# I am having trouble understanding work and the factor of time

Consider this:

• 1 kg object vs 1000 kg object
• No friction applies in my example and the machine I am using is 100% efficient.
• Some machine using a fuel applies 1 N of force over 1 meter to each object which equates to 1 J of transferred energy.
• It takes 1.41 s for the 1 kg object to reach 1 meter. It takes about 45 s for the 1000 kg object to reach the same distance.
• Applying 1 N for 45 s surely must require more energy input to the machine than applying 1 N for only 1.41 s. Yet both objects acquire only 1 J (due to the kinetic energy giving more importance to velocity than mass) as the 1000 kg object gain only a fraction of the velocity that the 1 kg object does.

But seeing that 1 N of force throughout 45 s CLEARLY requires more joules than 1 N throughout 1.41 s, where does the rest of the joules go? I mean, energy is a conservative thing, right?
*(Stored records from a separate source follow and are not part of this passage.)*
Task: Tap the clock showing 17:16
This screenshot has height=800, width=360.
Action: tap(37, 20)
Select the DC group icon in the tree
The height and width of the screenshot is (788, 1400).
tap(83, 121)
Where does my reasoning fail?

• "CLEARLY" I would say clearly not. You use 1 joule, there is no "rest of the energy". Energy is not "conservative". – my2cts Jan 7 at 19:03

It doesn't matter how long it takes for an object to move some distance due to an applied force. The definition of work is just $$W=\int\mathbf F\cdot\text d\mathbf x$$
This definition says nothing about how long it takes for the force to be applied over the displacement. So in a 1D example, a force of $$1\ \rm N$$ applied over a distance of $$1\ \rm m$$ corresponds to $$1\ \rm J$$ of work if it takes $$1\ \rm s$$ to complete or $$1000$$ years.
In this case you do get something for your extra effort, but it is not energy. When the pushing is done the kinetic energy $$1/2\ m\ v^2$$ is the same for both objects, but the heavier object has more momentum in the same ratio ~$$45/1.4$$ since $$\Delta (m v)=F \Delta t$$.